At this crossroad you have to wait for the green lady

This is your ordinary city-centre crosswalk with a twist. As I was crossing these traffic lights a couple weeks back with a friend, he pointed up at the lights as we walked. He already knew why these lights were different and decided to enlighten me… I was pretty impressed.

It is little things like this that can break the cycle of a boring, dull, routine walk to work and actually help us escape the robotic commute and spend a moment thinking about something else.

I wasn’t aware of what the reason for this installment was at the time. But I went back a few days ago and captured a video as I crossed one of the modified pedestrian crossings.

It is a female! I wonder how many people look up and notice the difference? After all it is another red and green light with that woodpecker sound effect only slightly different from the rest. But that triangular skirt shaping the figure makes a big statement. I just needed to know what that statement was exactly…

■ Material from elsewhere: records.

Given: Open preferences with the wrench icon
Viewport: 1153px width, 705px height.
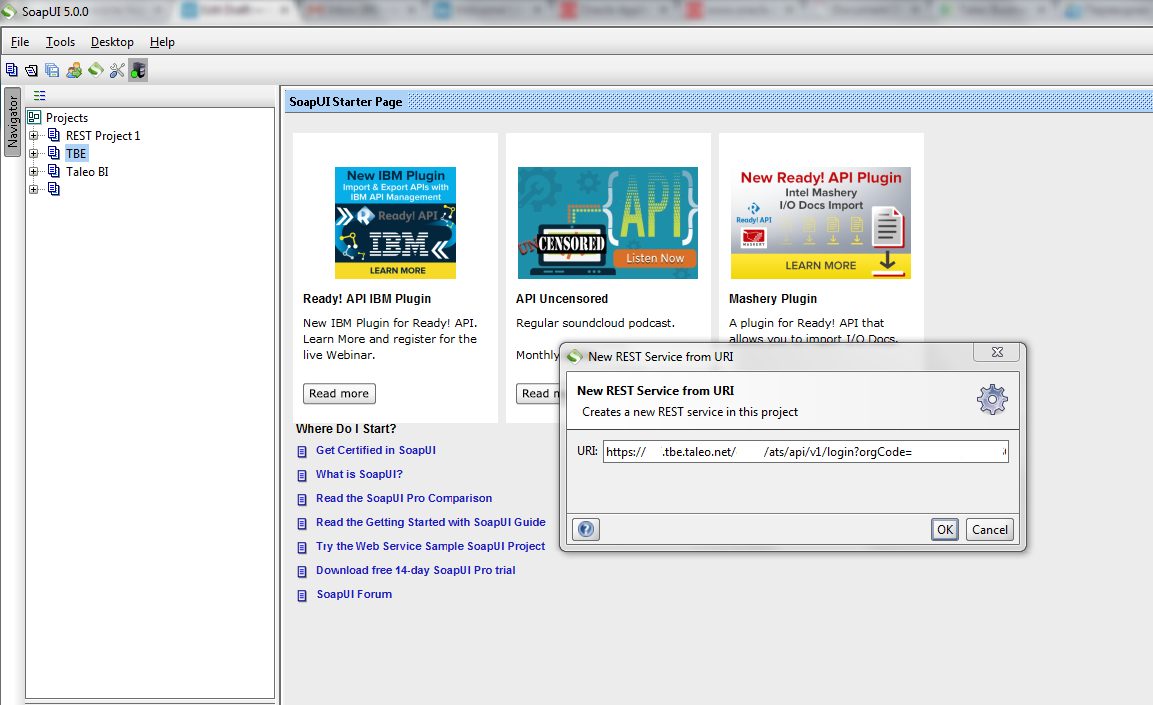Looking at the screenshot, I should tap(117, 70).
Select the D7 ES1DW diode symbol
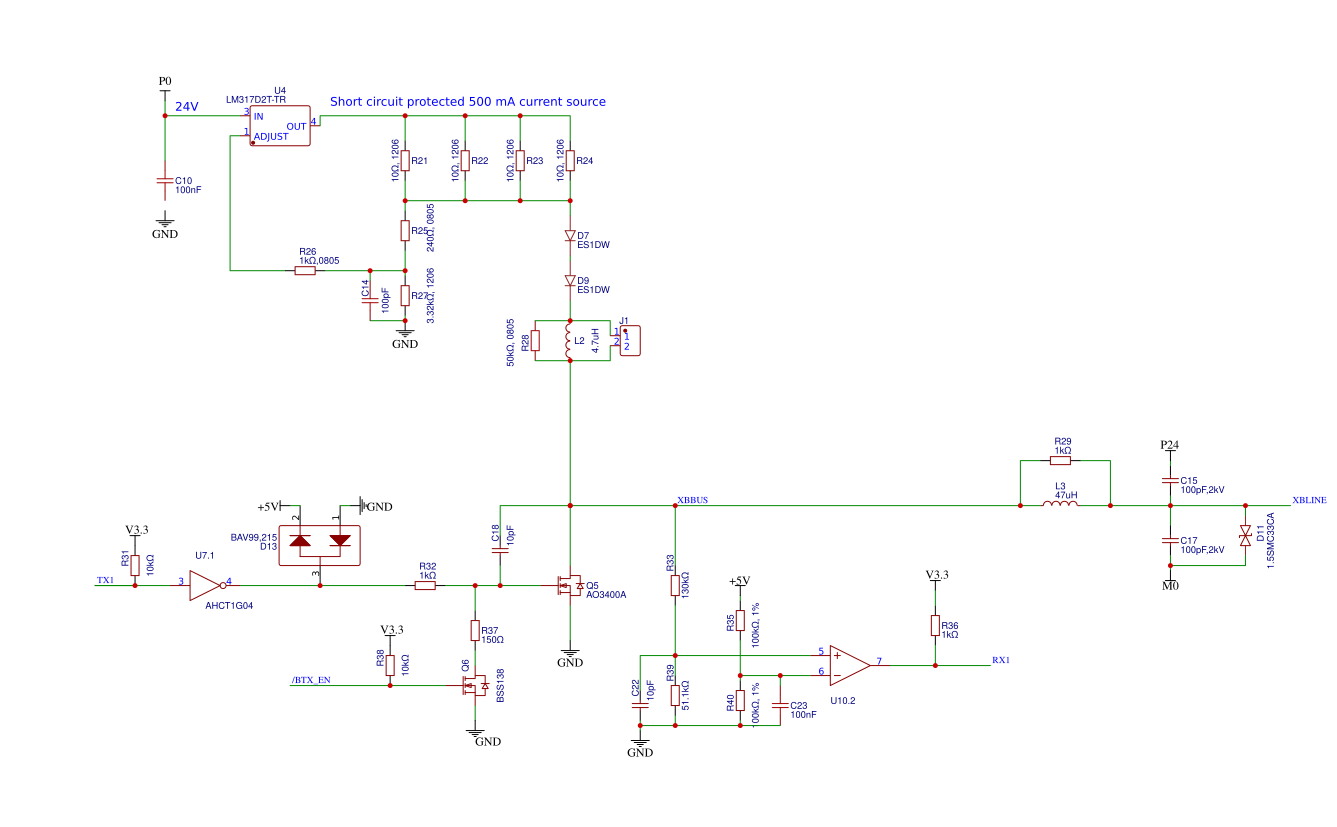Image resolution: width=1337 pixels, height=827 pixels. coord(569,236)
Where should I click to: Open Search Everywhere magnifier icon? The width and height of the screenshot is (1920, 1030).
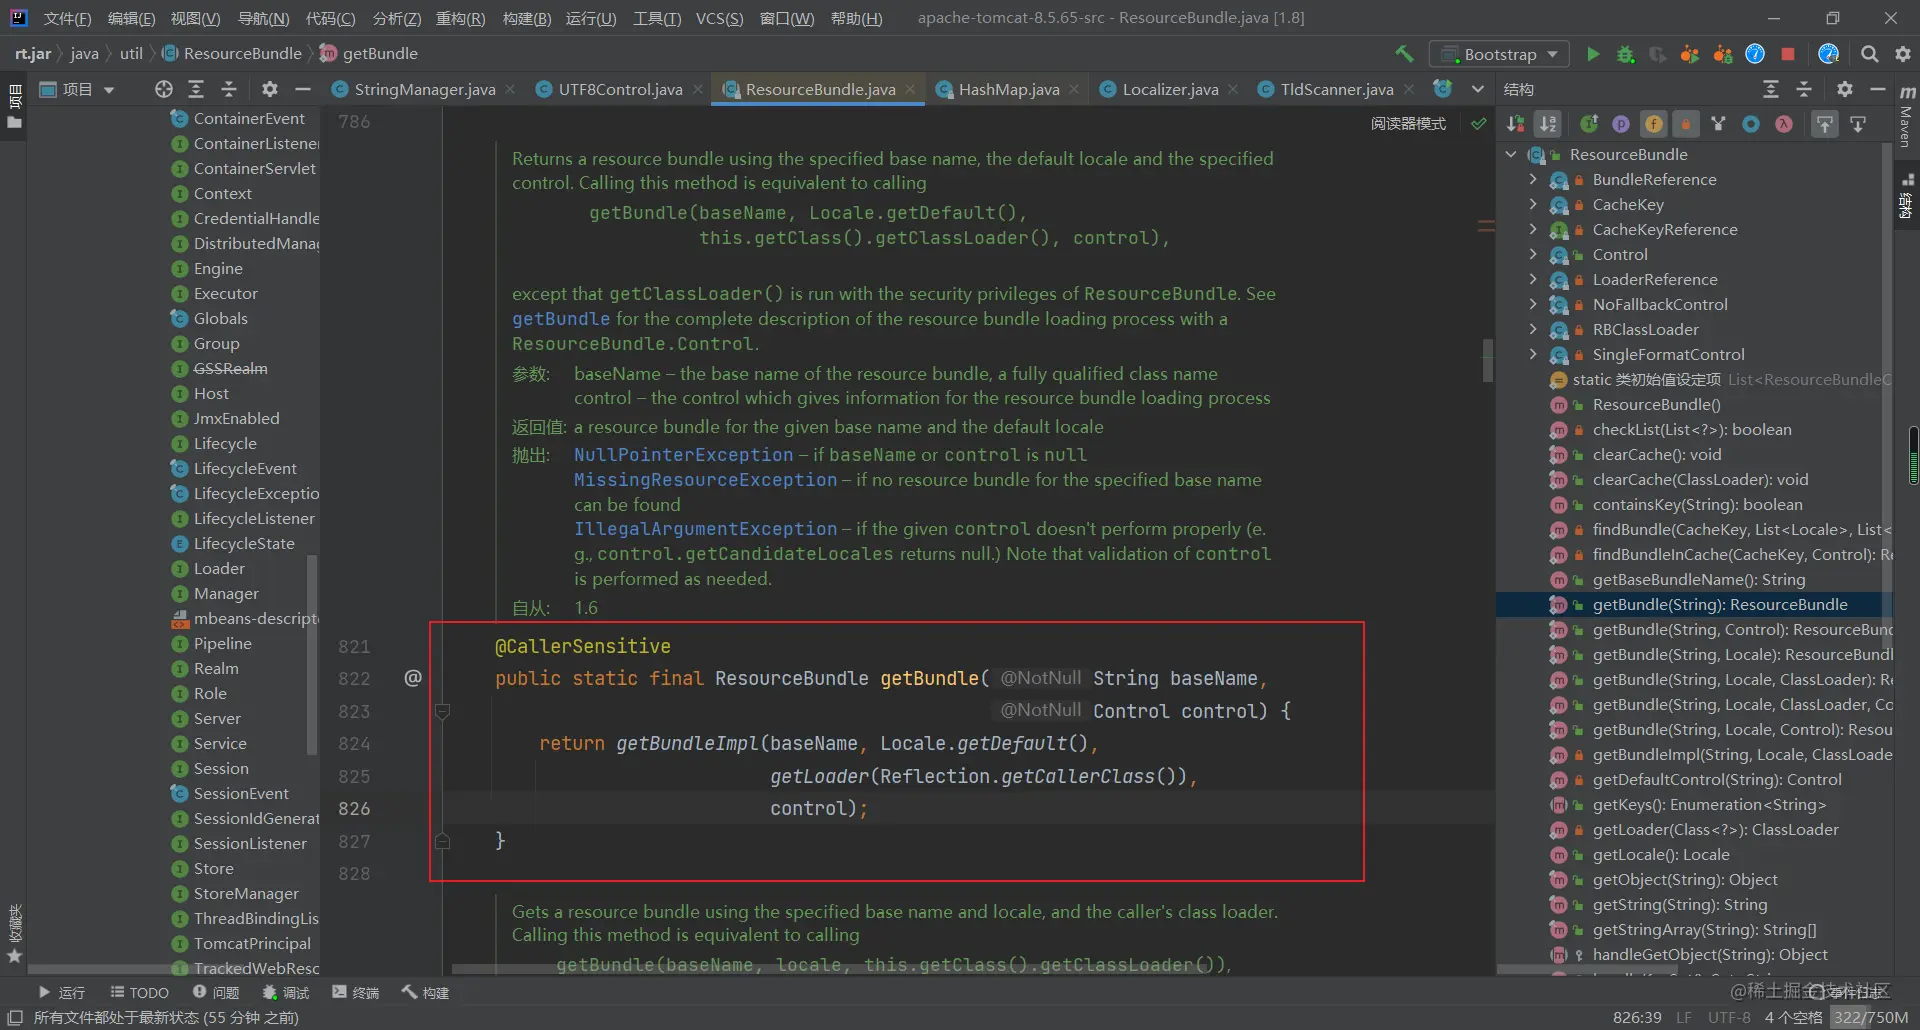click(x=1870, y=54)
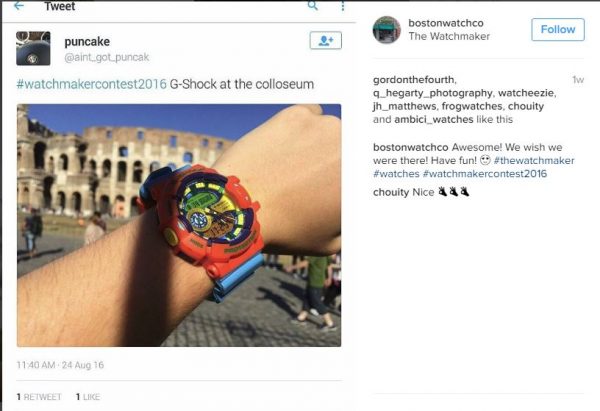Go back with the Tweet arrow
The image size is (600, 411).
click(19, 5)
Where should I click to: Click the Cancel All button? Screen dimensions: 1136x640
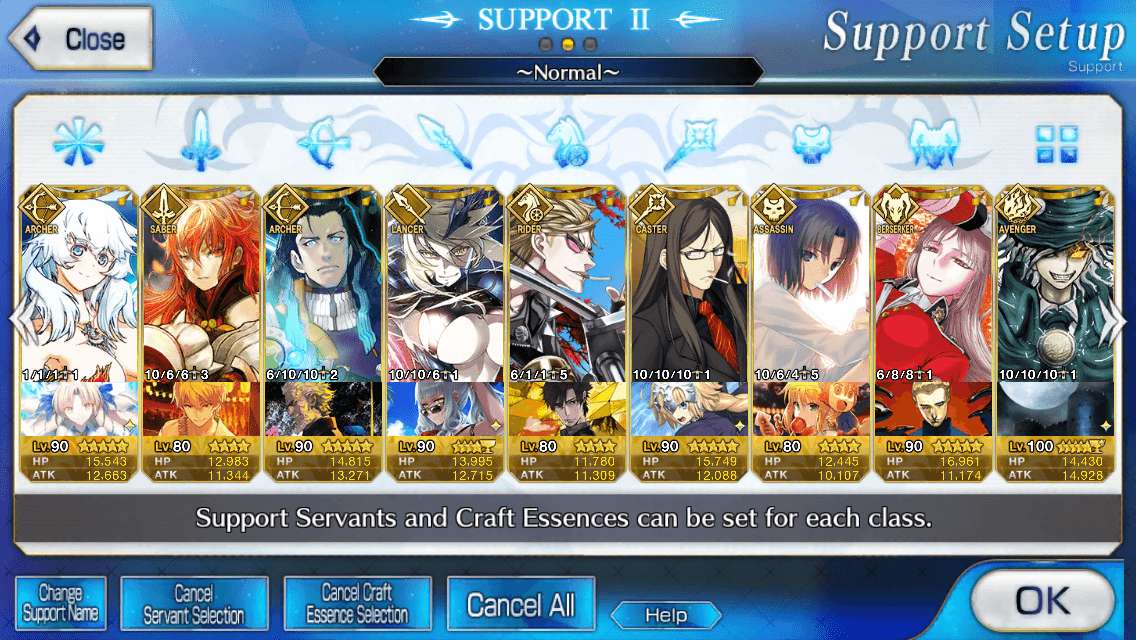(521, 604)
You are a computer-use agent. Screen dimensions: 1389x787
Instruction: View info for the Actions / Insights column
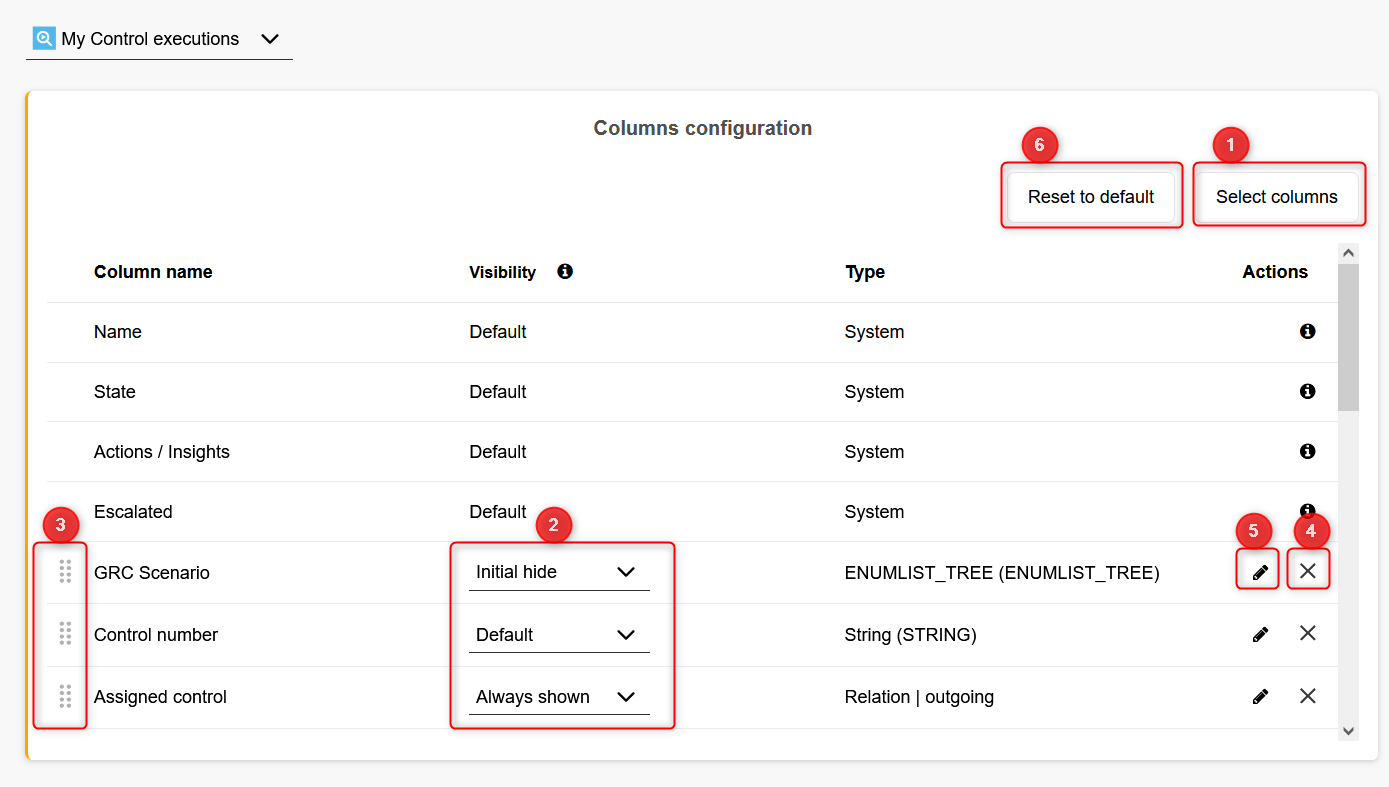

The crossing can be found on the intersection between Swanston and Flinders Street, just before crossing the Princes Bridge.

melbcrossings

This ABC News article I found provides some information about the lights. It turns out that the government has backed the move to change some of the traffic lights in a 12 month trial period, aiming to narrow the gap between male and female symbols to 50/50 across the State of Victoria in a push for gender equality.

More information can be found on the link and on the internet in general. It will be interesting to see if this does spread through Melbourne and the wider state, there are currently ten of these in the areas I highlighted on the map above.


And as expected Twitter was mixed, with some people playing devils advocate and highlighting a couple of issues they had with the implementation. What makes the original symbol a man? Can a female not wear trousers and have short hair? Is assuming that girls wear skirts worse? What if the skirt is in fact a Scotsman in a kilt? Some were in favour of the ‘WALK’ and ‘DON’T WALK’ wording used in the USA and elsewhere to end the arguments altogether.

As always, the borderlines can be a little hazy.

I agree with changing the symbols to wording if people aren’t happy with the current figure, as adding a skirt and claiming it is a girl will no doubt add fuel to the fire, as you know, not every girl wears a skirt.

But I don’t want to look that deep into it. I see it like a piece of street art, designed to be noticed and get heads turning and people talking. I like it. Sometimes the world can go a little overboard with such statements and I don’t agree with every protest in the world, but this for me is a nice break from the norm.

What do you think? Do you like the addition of the girl symbol or would you simply prefer ‘WALK’ and ‘DON’T WALK’ and get rid of the symbols altogether? Are you happy with the current figure or is it too ‘man-like’? Let me know as it is for sure a talking point and I will have to see if I spot any more changes in the city.